O ministro André Mendonça, do Supremo Tribunal Federal (STF), determinou nesta terça-feira (8) a intimação do diretor-geral da Polícia Federal, Andrei Rodrigues, para que apresente esclarecimentos sobre os fundamentos que teriam embasado um suposto monitoramento realizado pela corporação e que culminou em seu afastamento preventivo do cargo.
A decisão ocorre em meio ao avanço dos desdobramentos relacionados às investigações do caso Banco Master, episódio que vem provocando repercussões no cenário jurídico e institucional e colocando sob atenção a atuação de integrantes da Polícia Federal.
Na manhã desta terça-feira, Mendonça determinou o afastamento preventivo de Andrei Rodrigues pelo período de 90 dias.

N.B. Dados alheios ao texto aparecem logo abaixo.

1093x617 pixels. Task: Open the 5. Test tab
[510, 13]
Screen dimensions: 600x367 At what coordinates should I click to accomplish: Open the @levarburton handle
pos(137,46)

Segundo o ministro, haveria indícios de que ele próprio teria sido alvo de um “monitoramento sistemático e ilegal” realizado por integrantes da Polícia Federal durante mais de 30 dias.
Diante da gravidade das suspeitas, o magistrado decidiu solicitar explicações diretamente ao comando da corporação. A intimação busca esclarecer quais procedimentos foram adotados, quais elementos fundamentaram as medidas investigativas e se houve respaldo legal para as ações mencionadas na decisão judicial.
O caso ganhou ainda mais repercussão depois que o nome de Andrei Rodrigues apareceu em mensagens atribuídas ao banqueiro Daniel Vorcaro, personagem central das investigações envolvendo o Banco Master. A menção passou a integrar o conjunto de informações analisadas pelas autoridades e contribuiu para ampliar a pressão em torno das circunstâncias que envolvem integrantes da Polícia Federal.
Além do diretor-geral, André Mendonça determinou o afastamento do delegado federal Leandro Almada da Costa, que ocupava o cargo de diretor de Inteligência Policial da PF. A medida alcança, portanto, integrantes de posições estratégicas da estrutura da instituição e amplia o alcance das decisões tomadas pelo ministro.
Segunda Turma forma maioria para manter afastamento
A decisão de Mendonça foi submetida à análise da Segunda Turma do Supremo Tribunal Federal. Na manhã desta terça-feira, os ministros Kassio Nunes Marques e Luiz Fux anteciparam seus entendimentos e acompanharam integralmente o voto do relator, formando maioria pela manutenção do afastamento preventivo de Andrei Rodrigues.
Antes da formação da maioria, o decano da Corte, ministro Gilmar Mendes, pediu vista do processo, o que significa que solicitou mais tempo para analisar os elementos apresentados no caso antes de apresentar seu voto.
Com o pedido de vista, o julgamento colegiado foi interrompido. Apesar da suspensão da análise, entretanto, a determinação de afastamento permanece válida e produz efeitos imediatamente.
Ainda falta o voto do ministro Dias Toffoli. Dessa forma, embora já exista maioria pela manutenção da decisão de André Mendonça, o julgamento ainda não foi concluído formalmente.
Caso amplia tensão institucional
O episódio ocorre em um momento de elevada sensibilidade institucional, especialmente pela posição estratégica ocupada pela Polícia Federal nas investigações de grande repercussão nacional. O afastamento do diretor-geral e de um dos principais responsáveis pela área de inteligência da instituição coloca sob escrutínio os procedimentos internos adotados pela corporação e levanta questionamentos sobre os limites da atuação investigativa.
A determinação de Mendonça também estabelece um novo capítulo na relação entre o Supremo Tribunal Federal e a Polícia Federal, sobretudo diante da alegação de que um ministro da própria Corte teria sido submetido a monitoramento considerado ilegal.
A partir dos esclarecimentos solicitados, o Supremo deverá avaliar as circunstâncias que envolveram as ações atribuídas à Polícia Federal e os elementos que deram origem às suspeitas apontadas na decisão.
Enquanto o julgamento permanece suspenso em razão do pedido de vista de Gilmar Mendes, o afastamento preventivo de Andrei Rodrigues segue em vigor. A expectativa agora se concentra nos próximos movimentos processuais, nos esclarecimentos que deverão ser apresentados pela Polícia Federal e no voto que ainda será proferido por Dias Toffoli.
O caso permanece sob forte atenção no meio político e jurídico, diante da dimensão institucional das medidas determinadas e dos possíveis desdobramentos para a condução da Polícia Federal e das investigações relacionadas ao Banco Master.